There is still an opportunity out there for someone to make a business out of this. One recurring theme I see in Internet start-ups, is unifying your entire Internet presence. Take every Twitter, Myspace comment, blog post, facebook entry, forum post, YouTube, etc., and combine it into one gigantic RSS feed. That's the Holy Grail. I don't know if the Internet will produce a start-up that does that effectively. But then again, the Internet has produced some amazing holy grails in the past.

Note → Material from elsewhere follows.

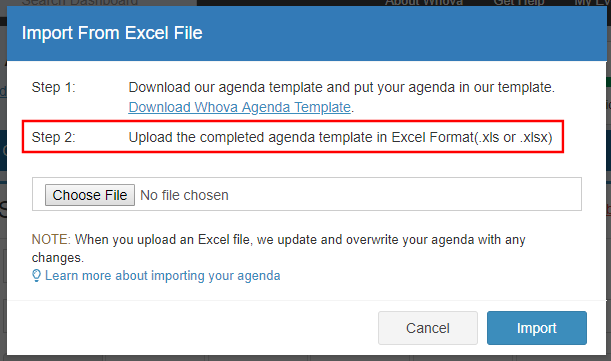Open the partially visible My Ev menu item
The width and height of the screenshot is (611, 361).
click(x=592, y=3)
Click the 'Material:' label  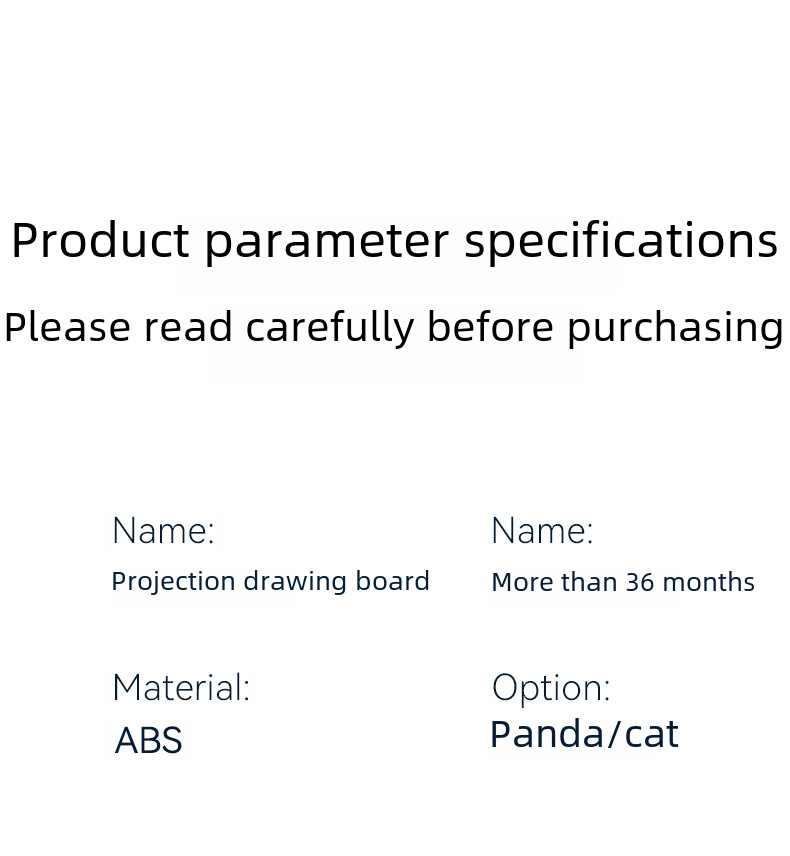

What prompted this was my surprise when a glimmer of this "vast, sprawling, unifying RSS feed" was mirrored accidentally back to me. I posted a comment on Download Squad and somehow they dredged up four other comments from three other sites over the last three years. Here's a link to the comments. They include comments that range from technology rants to Paris Hilton. My first response when I saw this was, "There's no way I've posted on this site before." Which quickly turned into, "Holy crap, I guess all the scribbles I've made on the Internet over the years, eventually add up."
I have no idea how a service could ever truly fulfill the "Giant RSS feed" idea. Maybe it will come via an unexpected route, like Google Chrome integrating some of the ideas from Flock. Or a law requiring all Anonymous comments to be tied to a real person (scary).